Electronic Cigarette Harm and Benefit Perceptions and Use Among Youth


      The purpose of this study is to examine adolescent perceptions of harms and benefits associated with electronic cigarettes (e-cigarettes) and their associations with use.


      Data from the 2016 Florida Youth Tobacco Survey were analyzed in 2017. Participants who were in high school aged 14–17 years were included (n=22,884). Logistic regression analyses were used to compare e-cigarette use groups on perceived harms and benefits of e-cigarettes.


      Less than one half of the sample reported that e-cigarettes are harmful to their health and less than two thirds reported that individuals can get addicted to e-cigarettes. Compared with committed never users, susceptible never users and all e-cigarette use groups were less likely to report that e-cigarettes were harmful to their health, people can get addicted to e-cigarettes, and that smoke from others’ e-cigarettes were harmful.
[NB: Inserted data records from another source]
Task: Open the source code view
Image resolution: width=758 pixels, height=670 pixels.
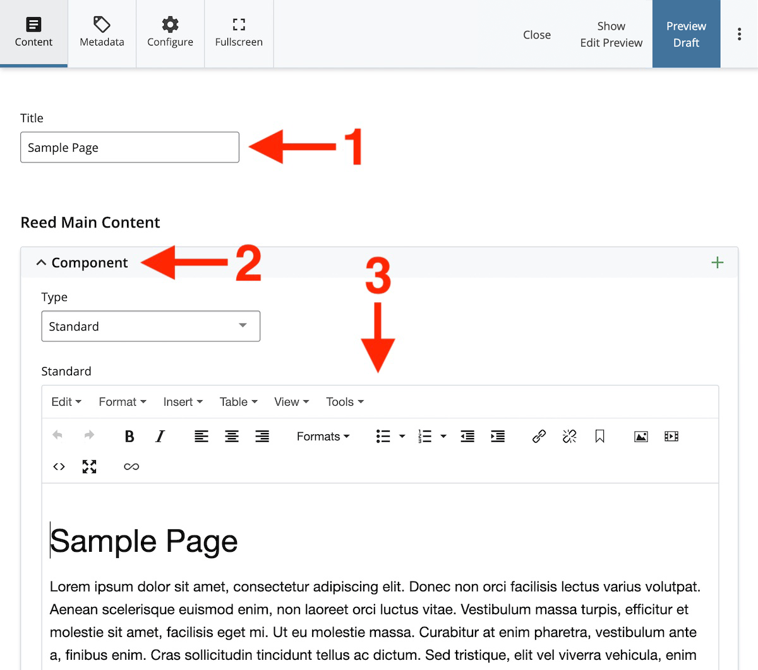Action: tap(59, 466)
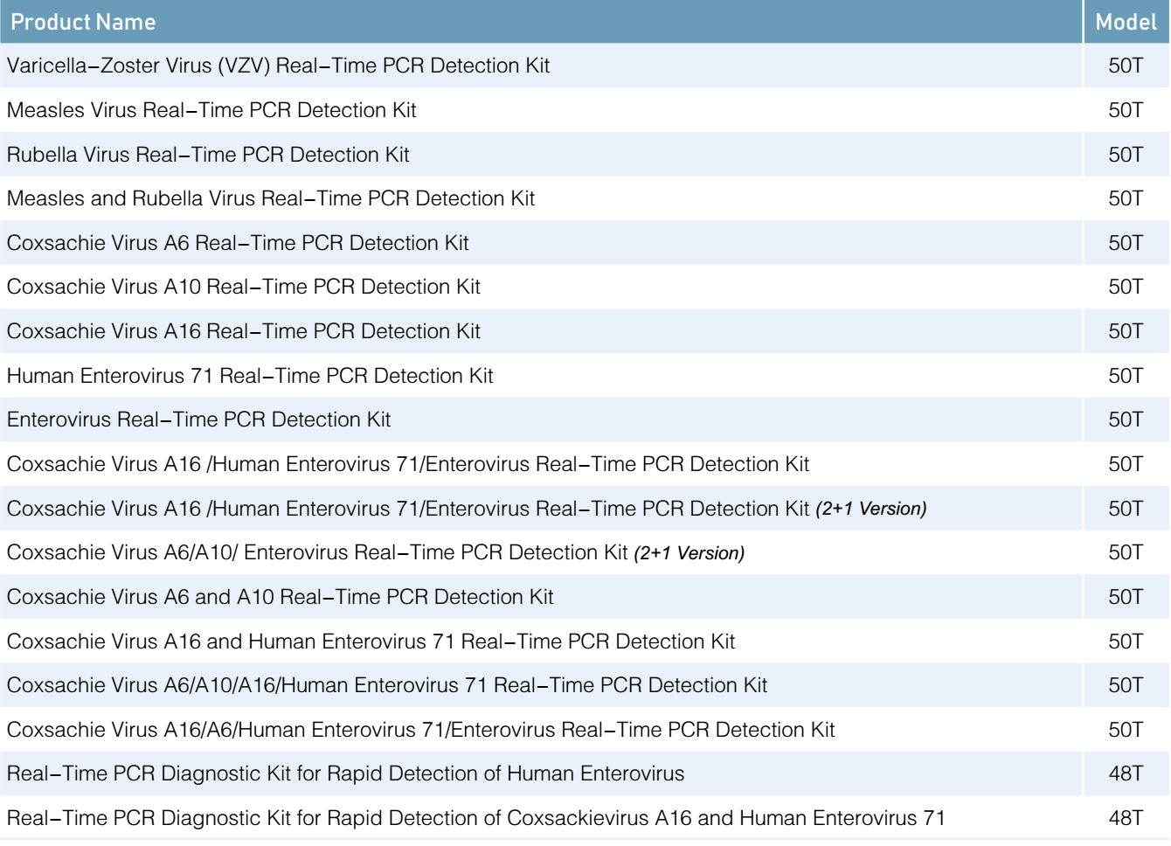Click Coxsachie Virus A6/A10/A16/Human Enterovirus 71 kit
This screenshot has width=1171, height=846.
(x=387, y=685)
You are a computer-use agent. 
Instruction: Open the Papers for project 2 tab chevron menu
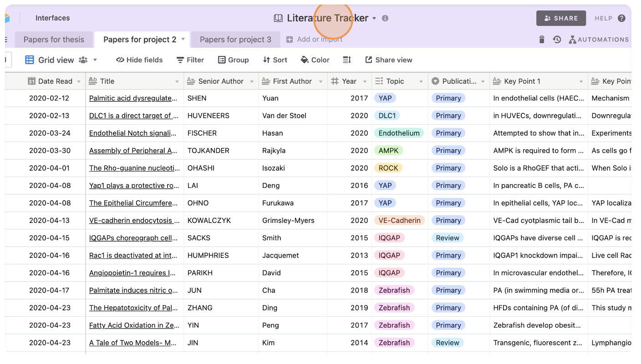[x=183, y=39]
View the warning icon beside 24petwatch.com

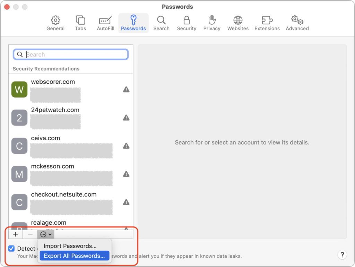point(126,118)
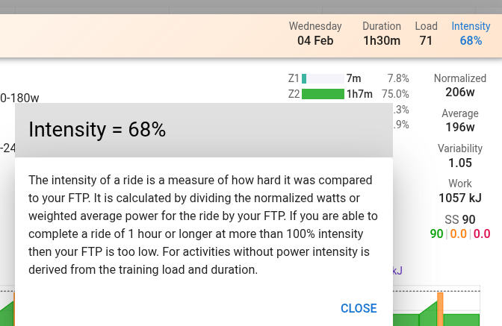The height and width of the screenshot is (326, 502).
Task: Select the Normalized 206w stat
Action: (460, 86)
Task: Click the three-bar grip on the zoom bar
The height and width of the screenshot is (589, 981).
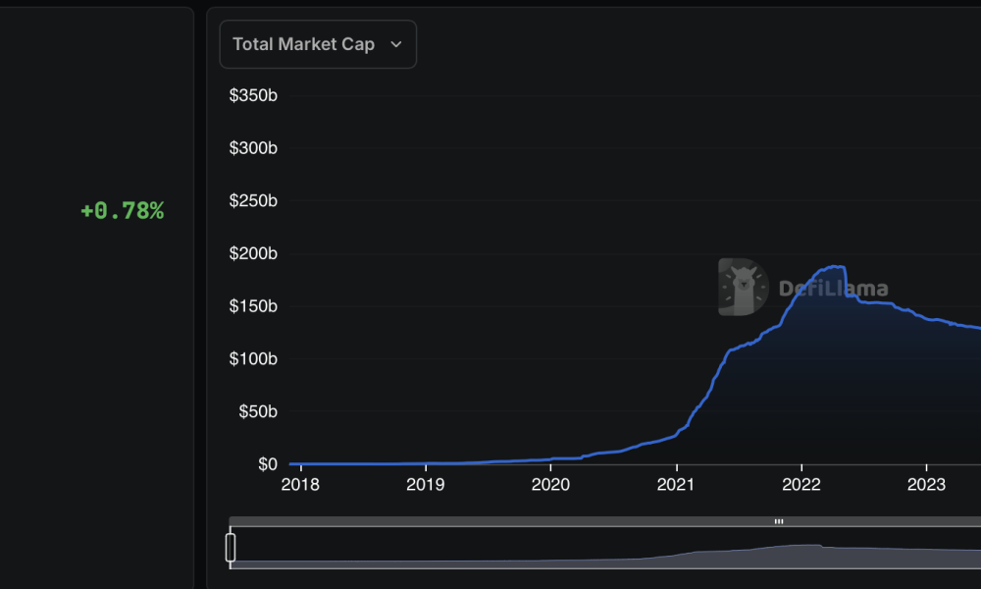Action: 778,521
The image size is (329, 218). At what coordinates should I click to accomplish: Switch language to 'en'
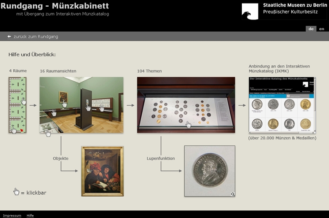(321, 29)

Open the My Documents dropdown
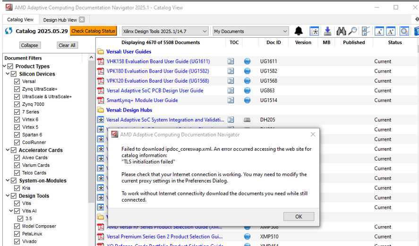click(x=250, y=31)
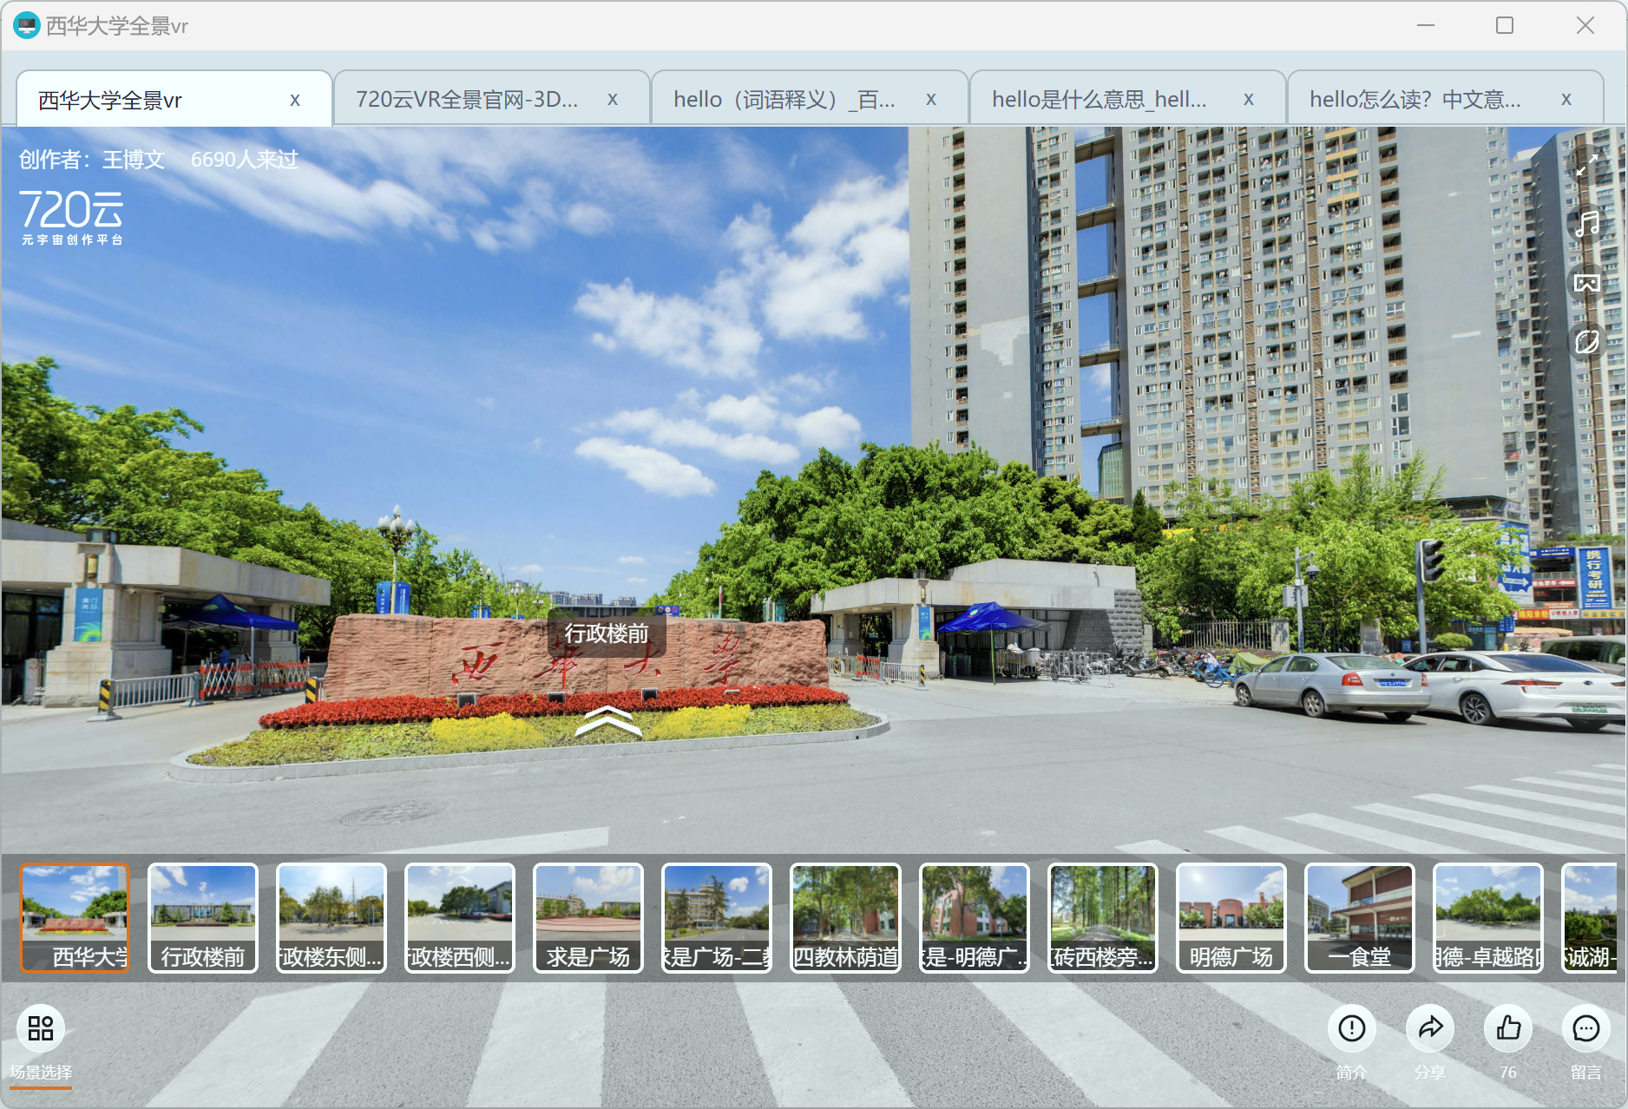Open the 留言 comment bubble icon
This screenshot has width=1628, height=1109.
point(1585,1028)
Furthermore, susceptible never users and all use groups were more likely to report that it would be easy to quit using e-cigarettes than committed never users. Susceptible never users and all use groups were also more likely to perceive benefits of e-cigarette use including having more friends, looking cool or fitting in, feeling more comfortable in social situations, and stress relief compared with committed never users.


      Youth who are susceptible to use, currently use, or have used e-cigarettes are less likely to report harms and more likely to perceive benefits associated with e-cigarette use compared with committed never users. Addressing harm and benefit perceptions may be important for interventions designed to reduce e-cigarette use among adolescents.